## Exercise prompt
Write the data below out again, with each line matching the original.

## Records to process
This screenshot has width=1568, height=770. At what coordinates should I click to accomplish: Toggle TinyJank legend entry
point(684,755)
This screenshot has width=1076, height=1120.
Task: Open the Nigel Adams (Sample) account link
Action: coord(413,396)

## Reply to the task
This screenshot has width=1568, height=770. At what coordinates should I click to accomplish: Toggle TinyJank legend entry
point(684,755)
This screenshot has width=1076, height=1120.
Task: Open the Nigel Adams (Sample) account link
Action: coord(413,396)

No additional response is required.